Il 1 dicembre scorso sono state approvate dal Consiglio dei ministri alcune modifiche al Codice comportamento dipendenti pubblici del 2013, fissando alcune regole da seguire per chi lavora nella Pubblica Amministrazione che cambia.

La più curiosa ed interessante è sicuramente l’innovazione - subito definita la netiquette nella pubblica amministrazione, cioè quell’insieme di regole racchiuse nelle parole che unisce i termini inglese network (rete) e quello francese etiquette (buona educazione) - che impone ai dipendenti di osservare determinati comportamenti non solo nello svolgimento del proprio ufficio, ma anche nella vita quotidiana.

D’altra parte, non è un mistero che l’uso generalizzato dei social media ha creato in alcuni casi imbarazzi di non poco conto nella pubblica amministrazione, anche in settori particolarmente esposti.

Cosa prevede questa disposizione di così innovativo? Innanzitutto, il dipendente pubblico, nell’utilizzo degli account dei social media di cui è titolare, deve evitare che le opinioni espresse e i contenuti pubblicati, propri o di terzi, siano in alcun modo attribuibili all’amministrazione di appartenenza o possano, in alcun modo, lederne il prestigio o l’immagine.

In ogni caso il dipendente è tenuto ad astenersi da qualsiasi intervento o commento che possa nuocere al prestigio, al decoro o all’immagine dell’amministrazione di appartenenza o della pubblica amministrazione in generale.

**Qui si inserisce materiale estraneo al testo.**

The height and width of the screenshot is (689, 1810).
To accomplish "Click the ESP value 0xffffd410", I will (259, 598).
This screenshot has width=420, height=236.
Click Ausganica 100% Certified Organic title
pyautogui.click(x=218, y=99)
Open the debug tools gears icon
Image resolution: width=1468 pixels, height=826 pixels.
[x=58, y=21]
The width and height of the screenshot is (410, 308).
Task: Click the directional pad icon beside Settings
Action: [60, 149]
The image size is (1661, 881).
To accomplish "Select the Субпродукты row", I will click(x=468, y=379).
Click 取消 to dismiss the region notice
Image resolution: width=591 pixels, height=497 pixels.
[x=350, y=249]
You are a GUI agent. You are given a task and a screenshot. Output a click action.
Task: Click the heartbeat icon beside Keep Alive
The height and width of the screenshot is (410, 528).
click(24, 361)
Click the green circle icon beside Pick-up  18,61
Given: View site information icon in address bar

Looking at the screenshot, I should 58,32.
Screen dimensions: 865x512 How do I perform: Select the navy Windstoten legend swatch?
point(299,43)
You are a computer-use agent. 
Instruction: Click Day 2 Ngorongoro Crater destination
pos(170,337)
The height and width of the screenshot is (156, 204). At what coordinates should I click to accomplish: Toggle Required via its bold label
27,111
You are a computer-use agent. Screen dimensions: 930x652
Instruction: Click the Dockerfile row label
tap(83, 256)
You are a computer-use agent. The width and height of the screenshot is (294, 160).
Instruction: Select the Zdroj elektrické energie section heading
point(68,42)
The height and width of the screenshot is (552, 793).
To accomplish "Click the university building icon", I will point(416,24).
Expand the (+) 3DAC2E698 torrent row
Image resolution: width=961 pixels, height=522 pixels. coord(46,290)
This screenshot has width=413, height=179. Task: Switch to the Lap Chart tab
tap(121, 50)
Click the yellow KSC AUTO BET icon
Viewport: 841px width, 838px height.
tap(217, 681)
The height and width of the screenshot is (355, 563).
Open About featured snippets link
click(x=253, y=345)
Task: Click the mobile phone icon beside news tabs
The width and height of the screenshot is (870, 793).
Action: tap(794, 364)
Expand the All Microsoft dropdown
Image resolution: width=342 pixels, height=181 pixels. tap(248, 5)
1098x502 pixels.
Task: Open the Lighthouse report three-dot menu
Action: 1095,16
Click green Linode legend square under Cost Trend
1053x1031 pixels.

Allo stesso modo il dipendente non può trattare comunicazioni, afferenti direttamente o indirettamente al servizio, attraverso conversazioni pubbliche svolte su qualsiasi piattaforma digitale. Se poi tali comportamenti sono perpetrati sulle piattaforme social con indicazione dirette o ricavabili della qualifica professionale o di appartenenza del dipendente, costituiscono elementi valutabili ai fini disciplinari.

È, dunque, una delle Milestones (traguardi) previste dal Pnrr per la riforma della Pubblica amministrazione in senso modernizzante, per adeguare il lavoro pubblico al nuovo contesto socio-lavorativo (si pensi allo smart working) e all’evoluzione e maggiore diffusione di internet e dei social network.

Più che di un’innovazione si tratta, tuttavia, di un ritorno al passato necessario per affrontare (e vincere) le sfide future: chi presta la propria attività lavorativa, rappresentativa o funzionale per le istituzioni non può prescindere dalla consapevolezza di dover conformare la propria condotta al dovere costituzionale di servire esclusivamente la nazione con “disciplina ed onore e di rispettare i principi di buon andamento e imparzialità dell’amministrazione”.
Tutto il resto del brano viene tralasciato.